## SOURCE PASSAGE
"""

Average liability coverage starts at $100,000, but there’s an option to increase your limit to $300,000 or more.

You might think about increasing your limit if you have hazards on the property, such as a swimming pool.

Should You Consider Hurricane Insurance?

Hurricane insurance isn’t a separate policy. But most standard homeowners insurance policies do cover hurricane damage.

Just know:

Hurricane insurance policies have their own deductibles.

This is about 1 percent to 5 percent of the home’s insured value.

Although some standard policies provide hurricane protection, you can further protect your home with windstorm insurance. This is especially important if you live in Texas. 

Texas is prone to hurricanes.

And unfortunately, some policies issued in the state exclude hurricane protection for certain coastal regions. These policies will refuse to cover wind damage caused by hurricanes, or they’ll limit coverage. 

If you have windstorm insurance, though, you’re protected.

Should You Consider Flood Insurance?

Even if your homeowners insurance policy covers hurricane damage, don’t expect it to cover flood damage caused by a hurricane.

In fact:

Standard home insurance policies don’t cover any flooding that originates outside the home.

Some Texas homeowners live in flood-prone communities. If this applies to you, look into buying flood insurance. You can get coverage through the National Flood Insurance Program (NFIP). You need to buy a policy before a hurricane or tropical storm approaches. 

Typically, you’re required to have a policy for at least 30 days before you can file a claim.

"""

## SUPPLIED DATA
"""

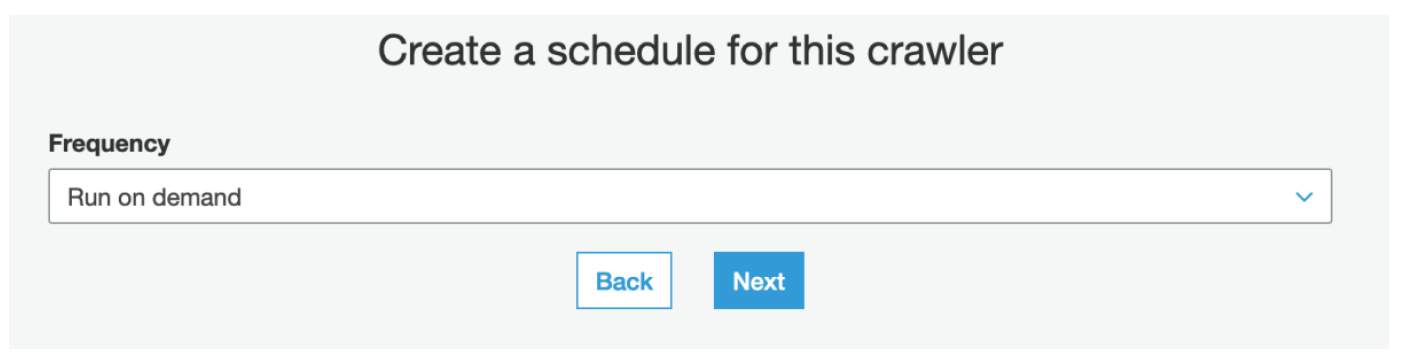This screenshot has width=1402, height=364.
Task: Click the blue chevron arrow in Frequency field
Action: pyautogui.click(x=1303, y=197)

"""

## JOB
Reproduce the home insurance passage above in full, word for word.

## RESPONSE
Average liability coverage starts at $100,000, but there’s an option to increase your limit to $300,000 or more.

You might think about increasing your limit if you have hazards on the property, such as a swimming pool.

Should You Consider Hurricane Insurance?

Hurricane insurance isn’t a separate policy. But most standard homeowners insurance policies do cover hurricane damage.

Just know:

Hurricane insurance policies have their own deductibles.

This is about 1 percent to 5 percent of the home’s insured value.

Although some standard policies provide hurricane protection, you can further protect your home with windstorm insurance. This is especially important if you live in Texas. 

Texas is prone to hurricanes.

And unfortunately, some policies issued in the state exclude hurricane protection for certain coastal regions. These policies will refuse to cover wind damage caused by hurricanes, or they’ll limit coverage. 

If you have windstorm insurance, though, you’re protected.

Should You Consider Flood Insurance?

Even if your homeowners insurance policy covers hurricane damage, don’t expect it to cover flood damage caused by a hurricane.

In fact:

Standard home insurance policies don’t cover any flooding that originates outside the home.

Some Texas homeowners live in flood-prone communities. If this applies to you, look into buying flood insurance. You can get coverage through the National Flood Insurance Program (NFIP). You need to buy a policy before a hurricane or tropical storm approaches. 

Typically, you’re required to have a policy for at least 30 days before you can file a claim.